Record set section start

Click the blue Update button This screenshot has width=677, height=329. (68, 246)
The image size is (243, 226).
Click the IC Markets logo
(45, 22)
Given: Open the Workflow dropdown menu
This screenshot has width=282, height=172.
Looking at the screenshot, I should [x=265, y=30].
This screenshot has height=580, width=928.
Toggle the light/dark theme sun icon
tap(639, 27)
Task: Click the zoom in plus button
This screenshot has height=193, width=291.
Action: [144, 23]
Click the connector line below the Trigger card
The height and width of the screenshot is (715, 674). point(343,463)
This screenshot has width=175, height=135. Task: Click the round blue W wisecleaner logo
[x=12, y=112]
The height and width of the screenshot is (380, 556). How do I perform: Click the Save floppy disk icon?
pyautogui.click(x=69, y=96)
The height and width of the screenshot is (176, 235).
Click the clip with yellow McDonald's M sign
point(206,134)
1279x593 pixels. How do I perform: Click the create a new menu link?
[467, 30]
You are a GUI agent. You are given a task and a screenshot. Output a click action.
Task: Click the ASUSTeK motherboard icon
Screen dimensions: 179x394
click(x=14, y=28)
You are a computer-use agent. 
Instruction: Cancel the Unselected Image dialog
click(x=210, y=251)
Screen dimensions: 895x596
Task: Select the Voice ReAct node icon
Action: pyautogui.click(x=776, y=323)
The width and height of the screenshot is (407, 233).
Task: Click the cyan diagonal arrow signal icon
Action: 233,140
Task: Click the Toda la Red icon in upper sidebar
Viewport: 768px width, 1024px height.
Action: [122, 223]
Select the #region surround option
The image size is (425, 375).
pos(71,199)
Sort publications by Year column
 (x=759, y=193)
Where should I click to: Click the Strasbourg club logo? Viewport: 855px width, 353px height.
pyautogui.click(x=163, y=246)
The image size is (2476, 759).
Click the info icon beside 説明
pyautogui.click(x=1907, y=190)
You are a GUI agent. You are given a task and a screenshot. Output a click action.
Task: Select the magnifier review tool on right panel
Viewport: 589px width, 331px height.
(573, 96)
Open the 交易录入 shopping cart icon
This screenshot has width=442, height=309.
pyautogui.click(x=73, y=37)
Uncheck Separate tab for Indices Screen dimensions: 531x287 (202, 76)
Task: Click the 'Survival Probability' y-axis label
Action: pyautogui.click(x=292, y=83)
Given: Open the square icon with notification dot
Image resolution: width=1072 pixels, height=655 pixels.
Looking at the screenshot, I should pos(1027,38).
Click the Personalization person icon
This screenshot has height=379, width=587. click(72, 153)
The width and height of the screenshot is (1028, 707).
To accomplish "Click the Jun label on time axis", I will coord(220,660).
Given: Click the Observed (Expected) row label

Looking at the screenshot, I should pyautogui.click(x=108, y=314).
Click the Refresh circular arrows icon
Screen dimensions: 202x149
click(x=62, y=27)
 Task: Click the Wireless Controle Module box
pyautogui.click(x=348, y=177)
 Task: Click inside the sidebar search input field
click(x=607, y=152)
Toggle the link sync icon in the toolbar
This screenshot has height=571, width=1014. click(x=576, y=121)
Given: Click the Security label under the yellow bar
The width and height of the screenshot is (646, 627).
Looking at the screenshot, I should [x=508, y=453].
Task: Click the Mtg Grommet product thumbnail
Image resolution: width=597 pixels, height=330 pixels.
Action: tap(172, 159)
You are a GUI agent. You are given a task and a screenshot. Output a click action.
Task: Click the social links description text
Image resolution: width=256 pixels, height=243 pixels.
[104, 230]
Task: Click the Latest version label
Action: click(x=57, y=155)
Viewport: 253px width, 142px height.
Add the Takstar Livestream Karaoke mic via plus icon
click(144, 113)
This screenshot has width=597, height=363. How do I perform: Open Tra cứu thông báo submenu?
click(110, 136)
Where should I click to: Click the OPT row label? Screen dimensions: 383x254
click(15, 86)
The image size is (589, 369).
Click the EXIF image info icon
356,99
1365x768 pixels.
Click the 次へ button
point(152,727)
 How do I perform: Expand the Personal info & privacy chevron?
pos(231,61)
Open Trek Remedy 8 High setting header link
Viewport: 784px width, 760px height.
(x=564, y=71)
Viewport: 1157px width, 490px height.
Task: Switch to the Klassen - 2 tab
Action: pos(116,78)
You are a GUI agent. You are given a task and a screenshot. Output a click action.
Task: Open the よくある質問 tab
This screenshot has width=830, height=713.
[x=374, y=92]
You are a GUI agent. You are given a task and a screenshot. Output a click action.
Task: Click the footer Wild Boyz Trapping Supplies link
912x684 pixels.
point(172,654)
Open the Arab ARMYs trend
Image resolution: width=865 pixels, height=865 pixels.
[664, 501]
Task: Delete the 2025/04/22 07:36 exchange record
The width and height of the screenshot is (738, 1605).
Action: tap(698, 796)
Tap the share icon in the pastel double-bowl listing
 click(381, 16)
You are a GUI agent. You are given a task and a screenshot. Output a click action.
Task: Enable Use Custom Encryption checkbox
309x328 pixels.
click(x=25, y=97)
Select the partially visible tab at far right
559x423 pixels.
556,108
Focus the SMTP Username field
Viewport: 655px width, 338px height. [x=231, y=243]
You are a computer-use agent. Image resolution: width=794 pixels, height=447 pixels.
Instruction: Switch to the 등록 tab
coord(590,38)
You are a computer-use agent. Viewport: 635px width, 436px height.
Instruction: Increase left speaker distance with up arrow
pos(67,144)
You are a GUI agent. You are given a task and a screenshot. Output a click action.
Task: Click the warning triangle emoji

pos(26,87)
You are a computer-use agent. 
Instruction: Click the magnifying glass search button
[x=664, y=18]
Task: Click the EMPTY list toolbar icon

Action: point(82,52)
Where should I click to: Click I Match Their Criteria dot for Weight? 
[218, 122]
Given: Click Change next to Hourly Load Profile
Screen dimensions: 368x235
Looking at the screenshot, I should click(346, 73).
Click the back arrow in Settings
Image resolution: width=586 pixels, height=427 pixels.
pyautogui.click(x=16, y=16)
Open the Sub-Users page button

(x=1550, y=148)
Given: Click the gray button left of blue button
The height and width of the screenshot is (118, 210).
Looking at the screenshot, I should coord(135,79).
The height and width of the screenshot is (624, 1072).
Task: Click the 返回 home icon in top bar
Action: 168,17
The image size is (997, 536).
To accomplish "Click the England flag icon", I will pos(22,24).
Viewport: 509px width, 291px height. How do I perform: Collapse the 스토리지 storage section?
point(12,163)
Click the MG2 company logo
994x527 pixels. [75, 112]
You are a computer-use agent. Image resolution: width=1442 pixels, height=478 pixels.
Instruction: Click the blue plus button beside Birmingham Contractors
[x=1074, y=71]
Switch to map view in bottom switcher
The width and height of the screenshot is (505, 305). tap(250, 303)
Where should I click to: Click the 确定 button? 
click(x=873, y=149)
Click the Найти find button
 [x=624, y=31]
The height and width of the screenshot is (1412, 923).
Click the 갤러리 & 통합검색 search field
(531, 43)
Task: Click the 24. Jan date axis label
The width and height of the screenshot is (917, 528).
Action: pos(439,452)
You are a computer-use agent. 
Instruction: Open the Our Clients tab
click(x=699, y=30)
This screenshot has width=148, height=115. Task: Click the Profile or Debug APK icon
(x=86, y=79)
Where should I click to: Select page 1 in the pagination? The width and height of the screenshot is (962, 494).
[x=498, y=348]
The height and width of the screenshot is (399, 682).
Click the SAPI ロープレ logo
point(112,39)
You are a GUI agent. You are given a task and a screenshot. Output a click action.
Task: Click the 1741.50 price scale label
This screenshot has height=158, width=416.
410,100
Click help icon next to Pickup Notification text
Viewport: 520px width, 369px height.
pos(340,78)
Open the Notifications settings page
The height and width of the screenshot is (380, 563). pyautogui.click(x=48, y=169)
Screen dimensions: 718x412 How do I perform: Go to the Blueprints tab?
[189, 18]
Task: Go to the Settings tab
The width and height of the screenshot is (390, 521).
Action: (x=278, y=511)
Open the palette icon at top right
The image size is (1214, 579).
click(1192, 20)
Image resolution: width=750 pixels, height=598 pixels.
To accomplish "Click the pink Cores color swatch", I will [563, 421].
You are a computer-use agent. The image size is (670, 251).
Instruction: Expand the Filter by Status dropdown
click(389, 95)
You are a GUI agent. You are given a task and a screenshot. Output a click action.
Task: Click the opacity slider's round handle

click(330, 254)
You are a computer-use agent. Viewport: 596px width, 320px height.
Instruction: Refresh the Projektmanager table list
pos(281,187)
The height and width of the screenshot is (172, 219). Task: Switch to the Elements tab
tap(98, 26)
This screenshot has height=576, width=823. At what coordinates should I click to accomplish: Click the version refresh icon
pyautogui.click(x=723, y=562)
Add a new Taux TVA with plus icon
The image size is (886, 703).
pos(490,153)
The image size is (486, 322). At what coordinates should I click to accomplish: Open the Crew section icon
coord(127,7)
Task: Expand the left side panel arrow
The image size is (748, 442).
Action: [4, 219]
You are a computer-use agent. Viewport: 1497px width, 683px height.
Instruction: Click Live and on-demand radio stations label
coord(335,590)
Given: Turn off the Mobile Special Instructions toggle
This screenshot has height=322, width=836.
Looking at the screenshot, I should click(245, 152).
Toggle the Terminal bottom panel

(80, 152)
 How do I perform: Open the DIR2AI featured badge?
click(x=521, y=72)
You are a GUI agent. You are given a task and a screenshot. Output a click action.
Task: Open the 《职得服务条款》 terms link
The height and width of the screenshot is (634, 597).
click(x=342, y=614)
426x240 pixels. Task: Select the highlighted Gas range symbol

Record set section end

■ What to work on ■
Once you reach the line with "This screenshot has height=580, width=928." in the data above, copy it and every line after it exactly, up to and including the line with "Task: Click the Toda".

■ Answer to this task ■
This screenshot has height=580, width=928.
Toggle the light/dark theme sun icon
tap(639, 27)
Task: Click the zoom in plus button
This screenshot has height=193, width=291.
Action: [144, 23]
Click the connector line below the Trigger card
The height and width of the screenshot is (715, 674). point(343,463)
This screenshot has width=175, height=135. Task: Click the round blue W wisecleaner logo
[x=12, y=112]
The height and width of the screenshot is (380, 556). How do I perform: Click the Save floppy disk icon?
pyautogui.click(x=69, y=96)
The height and width of the screenshot is (176, 235).
Click the clip with yellow McDonald's M sign
point(206,134)
1279x593 pixels. How do I perform: Click the create a new menu link?
[467, 30]
You are a GUI agent. You are given a task and a screenshot. Output a click action.
Task: Click the ASUSTeK motherboard icon
Screen dimensions: 179x394
click(x=14, y=28)
You are a computer-use agent. 
Instruction: Cancel the Unselected Image dialog
click(x=210, y=251)
Screen dimensions: 895x596
Task: Select the Voice ReAct node icon
Action: pyautogui.click(x=776, y=323)
The width and height of the screenshot is (407, 233).
Task: Click the cyan diagonal arrow signal icon
Action: 233,140
Task: Click the Toda la Red icon in upper sidebar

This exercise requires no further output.